Dans une vision cynique, on pourrait imaginer que le fabricant soit toujours gagnant : un disque dur vendu en France depuis la Pologne, c’est un disque vendu. Mais c’est justement l’inverse. Je vais vous expliquer pourquoi nous nous retrouvons dans le rôle d’une défense de la RCP et d’une application stricte de la loi : le risque est que cette catégorie de disque dur perde tout son intérêt pour nos enseignes partenaires, avec qui nous voulons travailler de manière sereine. Nos partenaires, ce n’est pas le gars qui va vendre depuis la Pologne, celui qui fait du marché gris, mais la FNAC, Darty, Boulanger, les acteurs du e-commerce.
Or, plus le marché gris augmente, plus il y a une perte d’intérêt potentiel de la part des grands noms qui se retrouvent face à une catégorie de produits difficile à travailler. Le risque est que l’espace qui va nous être consacré en magasins finira par se réduire, pour se focaliser sur des disques durs de 500 Go, où la redevance est de 11 euros. Mais voilà, le marché n’est pas là, il est sur le 2, le 3 et le 4 To. Ces disques continueront à être vendus en France, non dans les enseignes qui investissent avec nous, mais sur les marketplaces, par des gens avec qui nous n’avons aucune relation, profitant de la faiblesse du système. Le marché gris est un marché à côté, qui existe, grossit, mais qui constitue une pollution au travail des enseignes de distribution et de nos équipes.
Quel est l’intérêt de travailler avec les enseignes habituelles ?
Notre problématique est d’avoir un marché propre, car plus on vend avec des enseignes partenaires, plus on peut investir dans des campagnes publicitaires en France, travailler sur la montée en gamme. Aujourd’hui, si on fait la promotion d’un 4 To, on donne du budget marketing à des gens qui font des ventes grises. C'est de l'argent gaspillé. Cela n’aidera pas la FNAC, Boulanger, Darty. Il n’y a aucune chance de voir ces produits prospérer dans les rayons français, alors qu’en deux clics, on peut les acheter 80 euros moins cher.
Le terme est un peu exagéré, mais il y a une tiers-mondialisation du marché officiel français : les produits disponibles dans les plus grandes enseignes se concentrent sur des petites capacités sans rapport avec le marché allemand ou des autres pays. C’est extrêmement frustrant.

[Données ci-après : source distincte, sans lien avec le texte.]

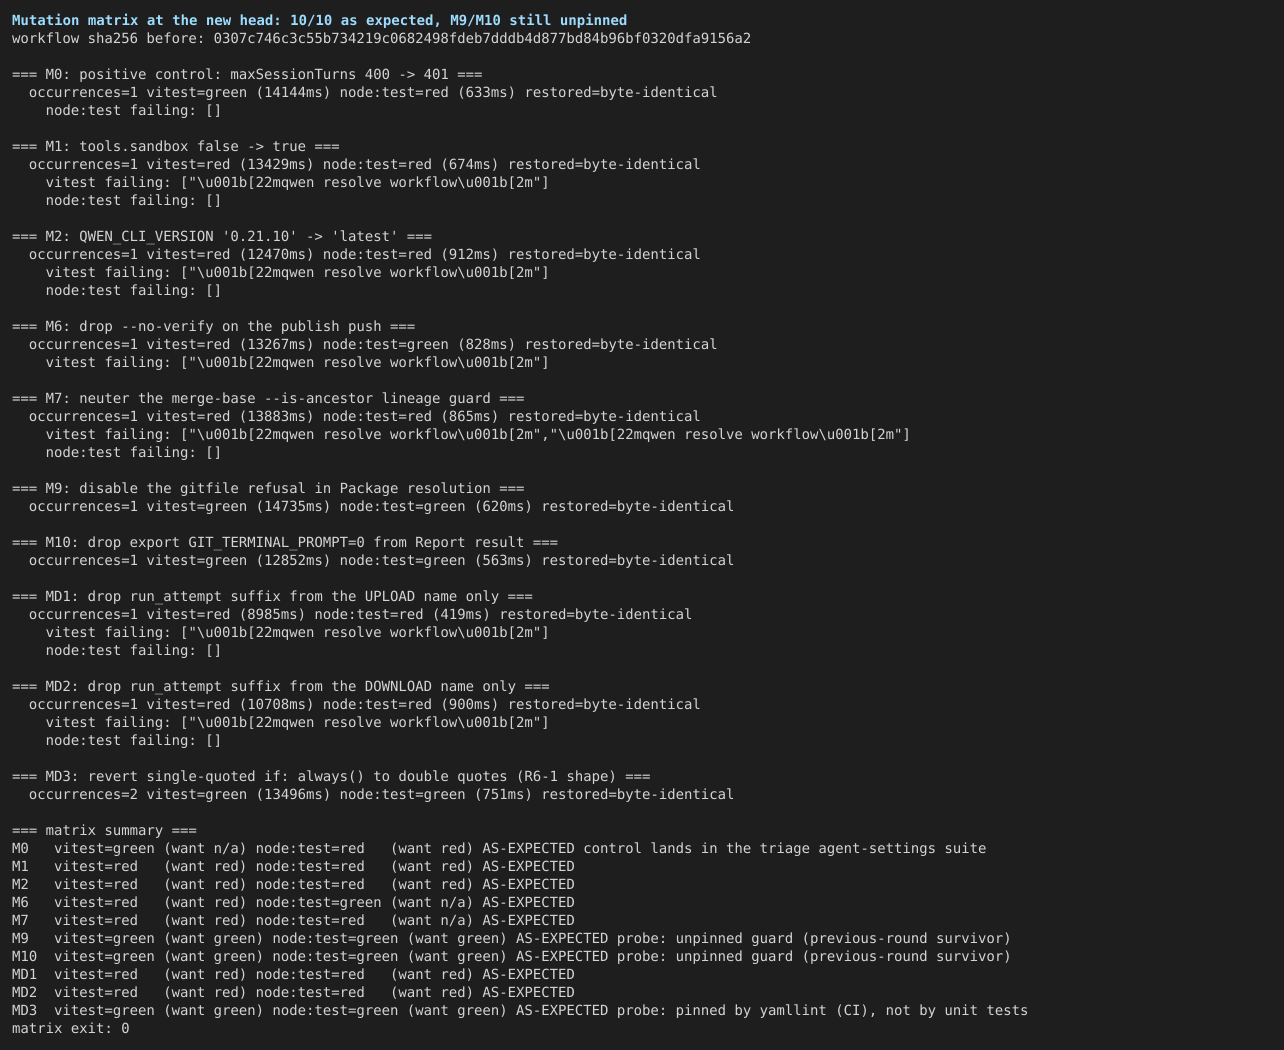
Task: Click the MD1 UPLOAD name header line
Action: coord(272,596)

Si on poussait une vision cynique, on fermerait tout en France et on vendrait tout en Pologne. Nous ne sommes clairement pas dans une telle logique. Ceci représente en outre un manque à gagner dans la collecte de la redevance copie privée. On dit souvent que trop d’impôt tue l’impôt. Sur notre marché, trop de RCP tue la RCP. Il y a une évasion de montants non perçus tout comme un manque à gagner pour la collecte de la TVA du côté de Bercy.
Il y a vraiment tout un travail à faire pour renverser la courbe du marché gris pour permettre aux points de capacité de 3 et 6 To d’être vendus en France, ce qui n’est pas aujourd’hui le cas. Et lorsqu’on annonce des nouveaux produits comme au prochain MedPI, on se dit déjà qu’ils ne seront pas accessibles. Plus le marché se déplace vers ces nouvelles capacités, plus on se retrouvera dos au mur et les enseignes prendront la décision de réduire l’espace alloué.
Aujourd’hui, nous sommes dans un cercle vicieux, nous aimerions un cercle vertueux pour ramener les points de capacité sur un côté « clean ». Voilà pourquoi on défend la pérennité du système contrairement à ce qu’on pourrait croire : le barème actuel engendre de l’argent à court terme, mais génère la mort de plusieurs points de capacité. J’ai fait le calcul du poids de la redevance. En France, le 3 To, c’est 29 % du prix. En Allemagne, c’est 10. En Espagne c’est 0. Quand on arrive à une situation où 29 % du prix de vente, hors TVA, c’est de la redevance copie privée, ce n’est pas viable.